- **Page excerpt**:
---------------
PREMIER Oil has moved to cut its capital expenditure by $100 million this year and braced for a volatile

market ahead.

The company outlined the plan in a statement to the London Stock Exchange the day after the FTSE 100 Index was hit by its greatest one-day fall since 1987 and coronavirus uncertainty sent more shockwaves across the world’s markets.

London-based Premier said that “as well as maintaining liquidity” it is focused on “managing its forward covenant position which could be impacted by ongoing oil price weakness”.

The crude price plunge was the backdrop as Premier faced calls to scrap two big North Sea acquisitions it landed in January that are worth up to around $900m. The oil market took a jolt as the impact of coronavirus emerged this week and this was exacerbated by fears of a price war between Russia and Saudi Arabia, and the US travel ban.

Brent crude was up $2.50, or 7.3 per cent at $35.62 per barrel on Friday from Thursday after a 21% drop on last week.

Premier won backing for the North Sea acquisitions from other creditors and will seek the approval of the Court of Session in Edinburgh for the related schemes of arrangement next week.Premier said in its statement: “Discussions are already under way regarding the group’s ability to reduce its 2020 capex programme. Initial analysis suggests that at least $100m of savings and deferrals is achievable with potential for further reductions. Assuming a $100m reduction in planned 2020 capex and $35/bbl oil price for the remainder of the year, the group would expect to be broadly cash flow neutral in 2020.

“This does not take into account positive cash flows from the proposed UK acquisitions or potential disposal proceeds.” Premier shares rallied slightly at 25% up to 15.8p, but a week ago this was 67p.
---------------
- **Data supplied**:
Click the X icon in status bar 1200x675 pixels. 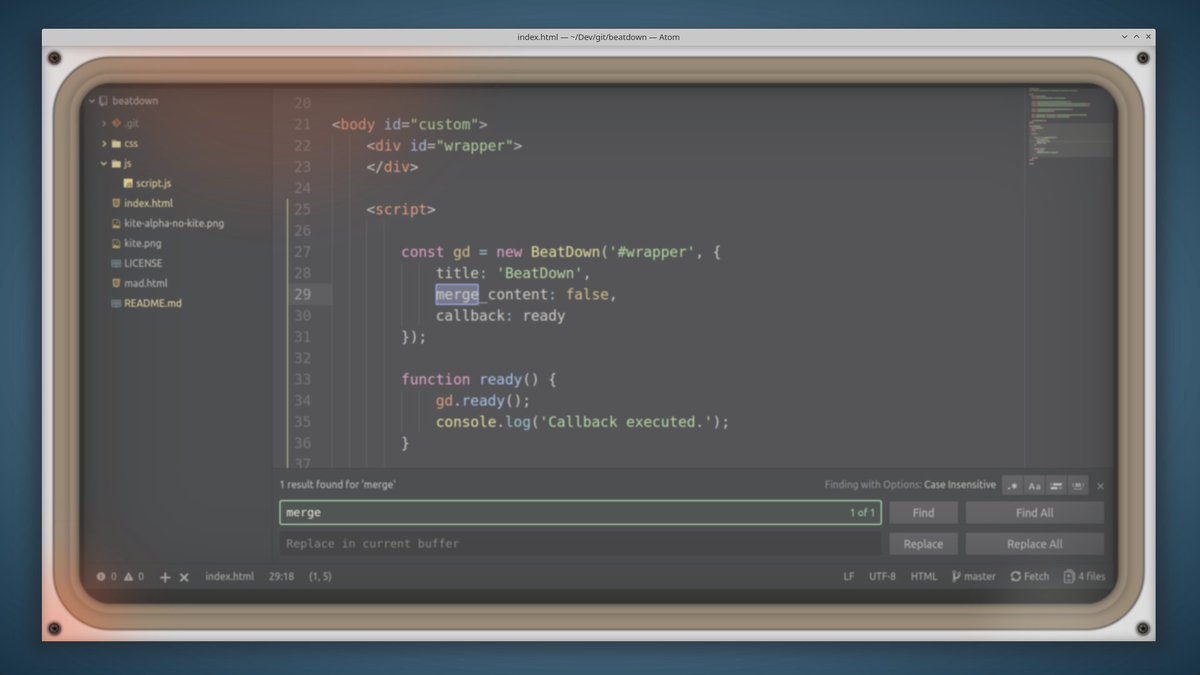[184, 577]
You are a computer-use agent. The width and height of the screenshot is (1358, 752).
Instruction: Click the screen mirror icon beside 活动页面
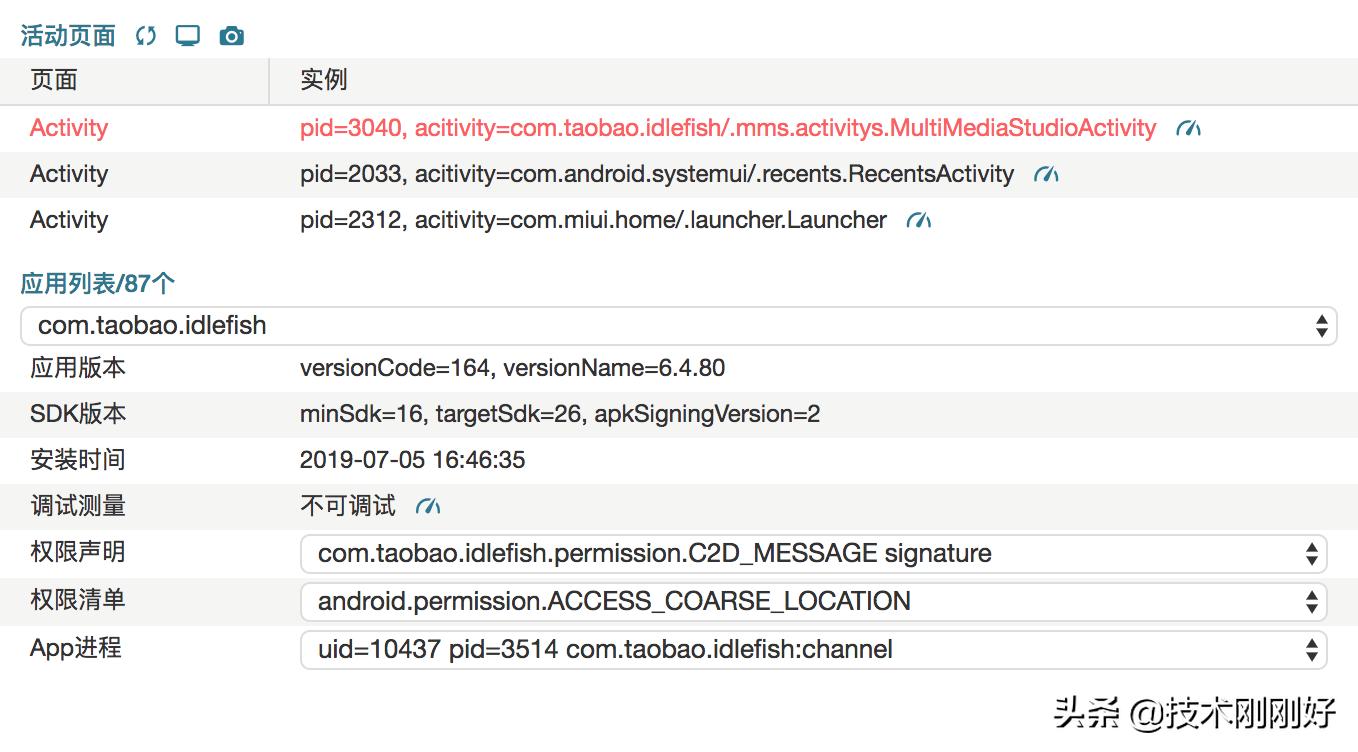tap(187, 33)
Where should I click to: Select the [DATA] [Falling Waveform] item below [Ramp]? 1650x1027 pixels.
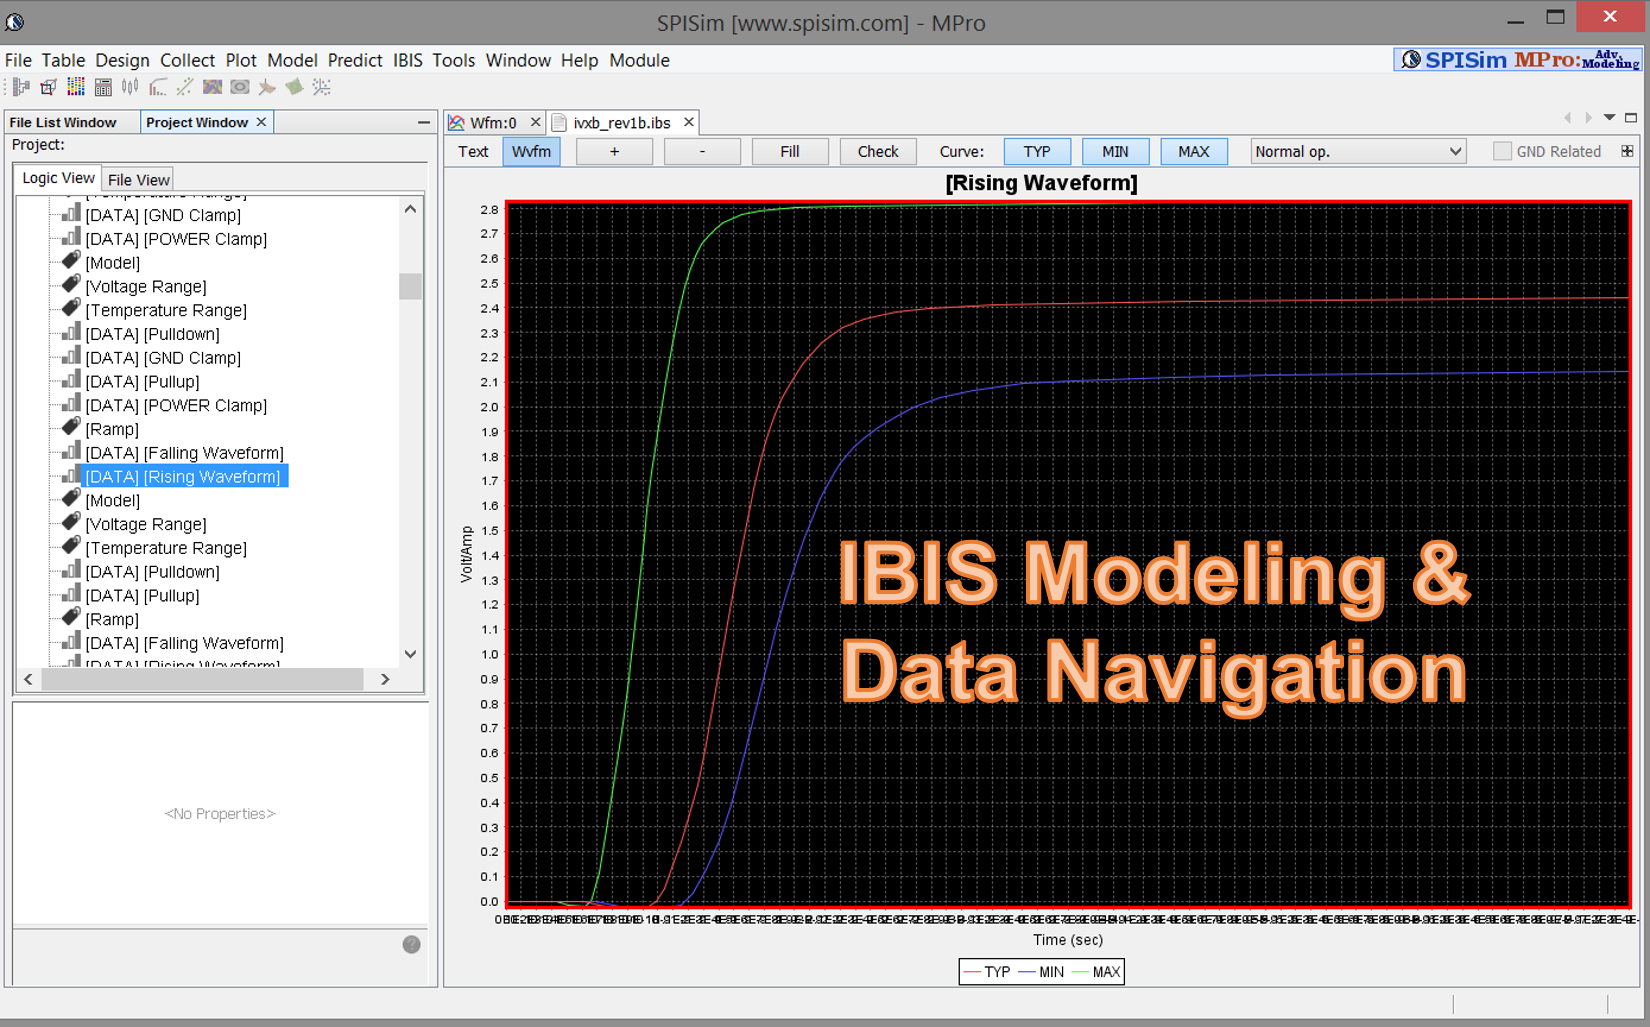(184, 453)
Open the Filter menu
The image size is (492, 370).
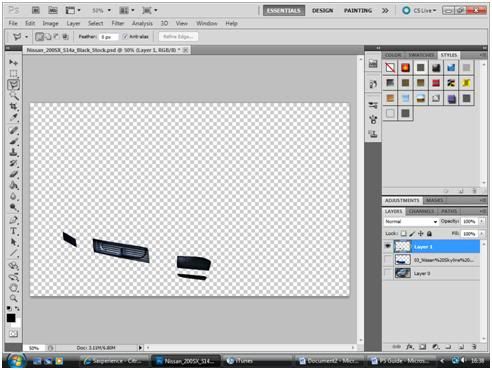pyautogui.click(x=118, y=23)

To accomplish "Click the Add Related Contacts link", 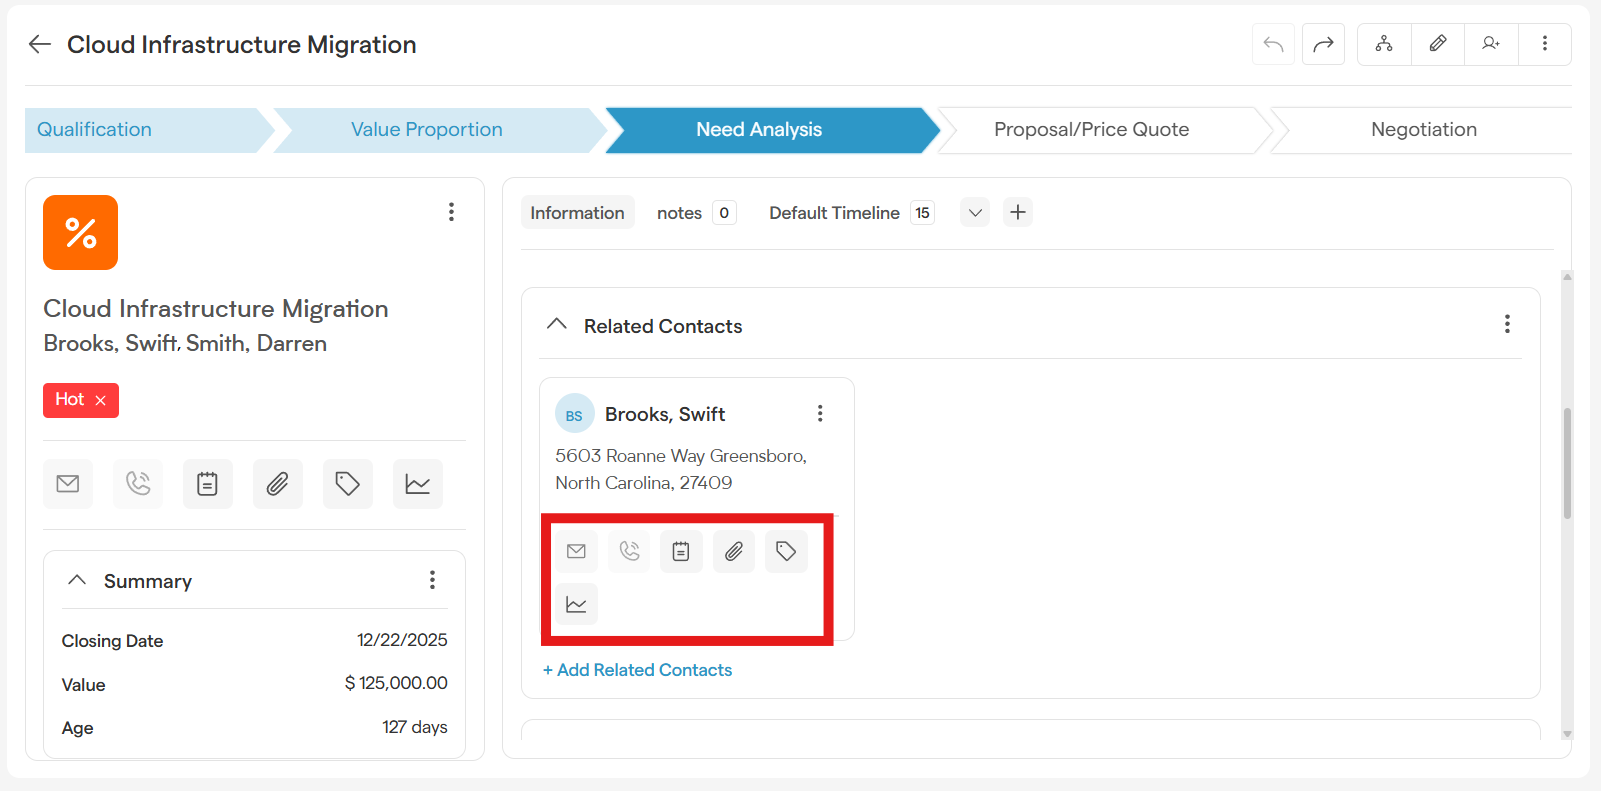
---------------
- **Check your understanding**:
• A. According to the Premier Oil article, what was the price of Brent crude per barrel on Friday?
• B. Repeat the part of the Premier Oil article starting with "Premier won backing" and going on through "neutral in 2020.".
The items have no connection to the Premier Oil article.

- **Solutions for each task**:
• A. $35.62 per barrel.

• B.
Premier won backing for the North Sea acquisitions from other creditors and will seek the approval of the Court of Session in Edinburgh for the related schemes of arrangement next week.Premier said in its statement: “Discussions are already under way regarding the group’s ability to reduce its 2020 capex programme. Initial analysis suggests that at least $100m of savings and deferrals is achievable with potential for further reductions. Assuming a $100m reduction in planned 2020 capex and $35/bbl oil price for the remainder of the year, the group would expect to be broadly cash flow neutral in 2020.